Higher-order geometry differences

This was reported here; two nice graphs are available from ?st_difference

set.seed(131)
m = rbind(c(0,0), c(1,0), c(1,1), c(0,1), c(0,0))
p = st_polygon(list(m))
n = 100
l = vector("list", n)
for (i in 1:n)
    l[[i]] = p + 10 * runif(2)
s = st_sfc(l)
d = st_difference(s)   # sequential differences: s1, s2-s1, s3-s2-s1, ...
i = st_intersection(s) # all intersections
plot(s, col = sf.colors(categorical = TRUE, alpha = .5))
title("overlapping squares")

par(mfrow = c(1, 2), mar = c(0,0,2.4,0))
plot(d, col = sf.colors(categorical = TRUE, alpha = .5))
title("non-overlapping differences")
plot(i, col = sf.colors(categorical = TRUE, alpha = .5))
title("non-overlapping intersections")

Spherical geometry

All geometric operations (area, length, intersects, intersection, union etc) provided by the GEOS library assume two-dimensional coordinates. If your data have geographic (longitude-latitude) coordinates, this is may be quite OK when your area is small and close to the equator, otherwise it is not. One way out is to project the data using a suitable projection, the other is to use spherical geometry: algorithms that compute on the sphere (or, more precisely, on the spheroid. This has a number of advantages:

  • it is easy, you have no-worries about which projection to choose
  • it is always correct

however, it comes at some computational cost.

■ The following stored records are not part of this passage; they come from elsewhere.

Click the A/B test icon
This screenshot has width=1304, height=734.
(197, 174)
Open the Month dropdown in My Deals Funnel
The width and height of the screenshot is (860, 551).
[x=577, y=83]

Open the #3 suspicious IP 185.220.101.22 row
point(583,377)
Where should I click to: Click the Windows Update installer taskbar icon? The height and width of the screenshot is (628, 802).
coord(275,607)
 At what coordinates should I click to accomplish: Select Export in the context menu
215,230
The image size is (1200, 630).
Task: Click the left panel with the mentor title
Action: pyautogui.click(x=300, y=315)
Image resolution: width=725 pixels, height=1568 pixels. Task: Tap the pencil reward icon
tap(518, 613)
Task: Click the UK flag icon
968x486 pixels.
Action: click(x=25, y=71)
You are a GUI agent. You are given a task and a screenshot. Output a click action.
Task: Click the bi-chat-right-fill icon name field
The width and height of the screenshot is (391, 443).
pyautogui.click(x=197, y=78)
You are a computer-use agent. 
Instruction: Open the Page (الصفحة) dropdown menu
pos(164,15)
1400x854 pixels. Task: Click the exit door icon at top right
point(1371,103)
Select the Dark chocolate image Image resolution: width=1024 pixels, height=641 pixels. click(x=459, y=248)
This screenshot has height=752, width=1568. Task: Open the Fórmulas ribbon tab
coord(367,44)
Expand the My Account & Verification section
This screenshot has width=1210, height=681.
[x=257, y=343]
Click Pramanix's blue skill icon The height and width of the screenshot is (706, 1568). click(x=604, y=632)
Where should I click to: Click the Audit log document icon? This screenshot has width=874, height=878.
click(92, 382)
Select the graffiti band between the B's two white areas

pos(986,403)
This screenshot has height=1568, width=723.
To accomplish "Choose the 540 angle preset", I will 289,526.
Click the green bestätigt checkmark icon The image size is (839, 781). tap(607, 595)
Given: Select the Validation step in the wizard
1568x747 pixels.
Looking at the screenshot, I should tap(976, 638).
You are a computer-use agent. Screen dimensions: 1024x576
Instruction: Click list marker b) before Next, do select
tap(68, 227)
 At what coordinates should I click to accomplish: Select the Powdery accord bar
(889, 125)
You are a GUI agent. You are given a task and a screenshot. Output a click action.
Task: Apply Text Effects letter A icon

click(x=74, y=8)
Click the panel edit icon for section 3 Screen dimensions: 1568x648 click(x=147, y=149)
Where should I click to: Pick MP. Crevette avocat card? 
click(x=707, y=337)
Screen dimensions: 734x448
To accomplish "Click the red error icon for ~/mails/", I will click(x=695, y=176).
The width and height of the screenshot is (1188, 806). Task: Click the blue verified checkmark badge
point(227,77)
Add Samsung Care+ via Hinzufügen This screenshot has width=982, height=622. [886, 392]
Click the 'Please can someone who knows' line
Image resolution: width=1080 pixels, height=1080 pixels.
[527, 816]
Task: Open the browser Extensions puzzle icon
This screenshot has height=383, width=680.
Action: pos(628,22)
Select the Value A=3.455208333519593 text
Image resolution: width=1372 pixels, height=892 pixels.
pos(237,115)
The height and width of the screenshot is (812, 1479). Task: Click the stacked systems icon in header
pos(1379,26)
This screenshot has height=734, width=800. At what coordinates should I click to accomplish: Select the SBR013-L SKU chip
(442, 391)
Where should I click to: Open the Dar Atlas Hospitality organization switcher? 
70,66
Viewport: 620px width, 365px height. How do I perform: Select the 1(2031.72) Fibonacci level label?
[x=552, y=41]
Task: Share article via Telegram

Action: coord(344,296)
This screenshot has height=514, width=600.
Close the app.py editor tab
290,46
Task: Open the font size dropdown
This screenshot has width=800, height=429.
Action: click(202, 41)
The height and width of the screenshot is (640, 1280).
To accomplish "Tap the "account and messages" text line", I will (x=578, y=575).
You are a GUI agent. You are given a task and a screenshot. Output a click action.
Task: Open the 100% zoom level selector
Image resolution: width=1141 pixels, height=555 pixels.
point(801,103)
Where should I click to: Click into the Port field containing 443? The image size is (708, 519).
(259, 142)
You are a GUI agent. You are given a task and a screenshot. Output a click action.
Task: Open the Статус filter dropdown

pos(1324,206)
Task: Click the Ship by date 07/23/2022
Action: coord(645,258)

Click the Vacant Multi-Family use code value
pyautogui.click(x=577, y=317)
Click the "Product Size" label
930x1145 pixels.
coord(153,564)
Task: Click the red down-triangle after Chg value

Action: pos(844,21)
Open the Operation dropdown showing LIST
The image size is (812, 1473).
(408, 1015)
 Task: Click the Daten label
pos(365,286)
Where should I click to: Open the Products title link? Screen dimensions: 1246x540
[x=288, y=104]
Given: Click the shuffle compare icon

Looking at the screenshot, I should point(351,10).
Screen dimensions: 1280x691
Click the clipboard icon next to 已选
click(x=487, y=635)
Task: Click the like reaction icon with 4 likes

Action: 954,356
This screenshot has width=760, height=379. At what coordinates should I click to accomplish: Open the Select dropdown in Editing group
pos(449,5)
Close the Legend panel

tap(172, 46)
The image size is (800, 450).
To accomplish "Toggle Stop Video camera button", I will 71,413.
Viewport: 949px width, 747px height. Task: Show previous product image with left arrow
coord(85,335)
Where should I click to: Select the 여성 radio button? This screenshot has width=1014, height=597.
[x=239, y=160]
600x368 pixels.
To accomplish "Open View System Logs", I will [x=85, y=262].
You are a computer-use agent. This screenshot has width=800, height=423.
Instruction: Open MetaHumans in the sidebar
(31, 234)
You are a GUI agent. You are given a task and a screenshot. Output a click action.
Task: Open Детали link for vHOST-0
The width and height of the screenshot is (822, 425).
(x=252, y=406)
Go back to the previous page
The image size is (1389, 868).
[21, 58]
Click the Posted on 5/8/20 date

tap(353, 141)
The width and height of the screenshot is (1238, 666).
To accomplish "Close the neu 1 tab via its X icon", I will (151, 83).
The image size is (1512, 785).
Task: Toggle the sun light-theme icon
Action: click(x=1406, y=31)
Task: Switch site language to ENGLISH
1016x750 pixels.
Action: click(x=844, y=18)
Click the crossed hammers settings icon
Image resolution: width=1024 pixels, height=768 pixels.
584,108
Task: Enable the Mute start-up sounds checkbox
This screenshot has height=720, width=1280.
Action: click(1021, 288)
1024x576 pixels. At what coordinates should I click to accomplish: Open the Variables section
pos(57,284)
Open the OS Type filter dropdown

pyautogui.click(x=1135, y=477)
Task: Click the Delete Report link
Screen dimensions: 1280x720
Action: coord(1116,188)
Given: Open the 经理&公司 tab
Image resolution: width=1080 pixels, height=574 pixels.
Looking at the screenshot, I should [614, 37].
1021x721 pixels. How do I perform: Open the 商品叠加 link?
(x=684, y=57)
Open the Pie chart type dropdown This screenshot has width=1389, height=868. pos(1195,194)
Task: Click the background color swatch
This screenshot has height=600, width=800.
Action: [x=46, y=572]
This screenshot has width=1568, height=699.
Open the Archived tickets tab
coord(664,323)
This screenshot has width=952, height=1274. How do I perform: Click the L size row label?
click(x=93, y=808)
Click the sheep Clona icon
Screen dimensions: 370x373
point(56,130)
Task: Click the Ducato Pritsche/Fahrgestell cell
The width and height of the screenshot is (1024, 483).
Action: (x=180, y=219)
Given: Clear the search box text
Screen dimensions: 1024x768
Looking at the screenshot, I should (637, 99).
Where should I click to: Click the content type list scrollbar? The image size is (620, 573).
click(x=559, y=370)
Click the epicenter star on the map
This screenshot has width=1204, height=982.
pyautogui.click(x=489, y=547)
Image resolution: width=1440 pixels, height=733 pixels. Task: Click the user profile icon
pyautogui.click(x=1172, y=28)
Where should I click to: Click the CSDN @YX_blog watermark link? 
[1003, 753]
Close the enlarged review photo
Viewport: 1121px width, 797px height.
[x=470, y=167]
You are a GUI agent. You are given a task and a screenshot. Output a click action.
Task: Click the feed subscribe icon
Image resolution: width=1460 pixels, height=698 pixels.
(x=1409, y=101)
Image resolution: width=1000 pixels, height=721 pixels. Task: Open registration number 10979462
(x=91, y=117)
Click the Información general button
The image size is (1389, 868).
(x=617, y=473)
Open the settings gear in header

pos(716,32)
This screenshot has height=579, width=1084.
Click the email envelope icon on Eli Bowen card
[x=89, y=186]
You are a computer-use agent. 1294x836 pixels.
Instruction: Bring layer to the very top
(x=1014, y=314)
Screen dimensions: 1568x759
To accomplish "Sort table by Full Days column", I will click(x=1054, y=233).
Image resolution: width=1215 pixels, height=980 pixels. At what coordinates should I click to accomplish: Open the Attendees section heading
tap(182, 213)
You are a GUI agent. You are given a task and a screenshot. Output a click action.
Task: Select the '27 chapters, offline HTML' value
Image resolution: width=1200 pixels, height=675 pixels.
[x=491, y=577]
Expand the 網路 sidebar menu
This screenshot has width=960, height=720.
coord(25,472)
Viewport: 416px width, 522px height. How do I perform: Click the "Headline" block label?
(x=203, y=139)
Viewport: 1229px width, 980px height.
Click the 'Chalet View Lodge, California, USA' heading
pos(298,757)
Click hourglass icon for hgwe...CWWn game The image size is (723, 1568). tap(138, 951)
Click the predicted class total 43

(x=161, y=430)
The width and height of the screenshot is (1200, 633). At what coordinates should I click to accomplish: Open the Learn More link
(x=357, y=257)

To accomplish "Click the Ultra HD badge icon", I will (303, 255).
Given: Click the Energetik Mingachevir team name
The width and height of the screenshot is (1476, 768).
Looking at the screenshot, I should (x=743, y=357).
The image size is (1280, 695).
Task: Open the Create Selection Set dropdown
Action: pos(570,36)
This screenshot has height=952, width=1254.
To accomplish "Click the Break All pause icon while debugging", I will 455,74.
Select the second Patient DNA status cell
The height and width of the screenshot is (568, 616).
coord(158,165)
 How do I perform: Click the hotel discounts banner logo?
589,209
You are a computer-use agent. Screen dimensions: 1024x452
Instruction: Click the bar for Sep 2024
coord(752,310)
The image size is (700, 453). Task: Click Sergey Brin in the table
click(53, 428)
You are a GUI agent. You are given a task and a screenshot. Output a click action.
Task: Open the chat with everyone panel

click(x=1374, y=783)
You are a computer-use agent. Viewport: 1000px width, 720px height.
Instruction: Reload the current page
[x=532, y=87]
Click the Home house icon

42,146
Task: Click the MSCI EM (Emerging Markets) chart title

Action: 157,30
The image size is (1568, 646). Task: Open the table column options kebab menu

Spherical geometry functions were formerly taken from R package geosphere; with the new sf they use package lwgeom, which interfaces liblwgeom, the library that also PostGIS uses. (and the development of which was funded by palantir).

Liblwgeom functions st_make_valid, st_geohash, st_plit, which were formerly in sf have now been moved to lwgeom. Other functions in lwgeom enable the following functions to work with geographic coordinates: st_length, st_area st_distance, st_is_within_distance, st_segmentize.

Where geosphere could only compute distances between points, st_distance now computes distances between arbitrary simple feature geometries. st_distance is clearly slower when computed on a spheroid than when computed on the sphere. For point data, faster results are obtained when we assume the Earth is a sphere:

n = 2000
df = data.frame(x = runif(n), y = runif(n))
pts = st_as_sf(df, coords = c("x", "y"))
system.time(x0 <- st_distance(pts))

##    user  system elapsed 
##   3.456   0.008   3.479

st_crs(pts) = 4326 # spheroid
system.time(x1 <- st_distance(pts))

##    user  system elapsed 
##   5.564   0.016   5.594

st_crs(pts) = "+proj=longlat +ellps=sphere" # sphere

## Warning: st_crs<- : replacing crs does not reproject data; use st_transform
## for that

system.time(x2 <- st_distance(pts))

##    user  system elapsed 
##   1.220   0.024   1.246

system.time(x3 <- dist(as.matrix(df)))

##    user  system elapsed 
##   0.012   0.000   0.010

Hausdorff and Frechet distance

For two-dimensional (flat) geometries, st_distance now has the option to compute Hausdorff distances, and (if sf was linked to GEOS 3.7.0) also Frechet distance.

snap!

For two-dimensional (flat) geometries, st_snap is now available; we refer to the PostGIS documentation for examples what it does.

join to largest matching feature

This feature was reported and illustrated here:

polygon geometries have zero length

Function st_length now returns zero for non-linear geometries including polygons. For length of polygon rings, st_cast to MULTILINESTRING first.

printing coordinates now honors digits setting

Printing of geometries, as well as st_as_text now use the default digits of R:

st_point(c(1/3, 1/6))

## POINT (0.3333333 0.1666667)

options(digits = 3)
st_point(c(1/3, 1/6))

## POINT (0.333 0.167)

st_as_text(st_point(c(1/3, 1/6)), digits = 16)

## [1] "POINT (0.3333333333333333 0.1666666666666667)"

Before sf 0.6, as.character was used, which used around 16 digits.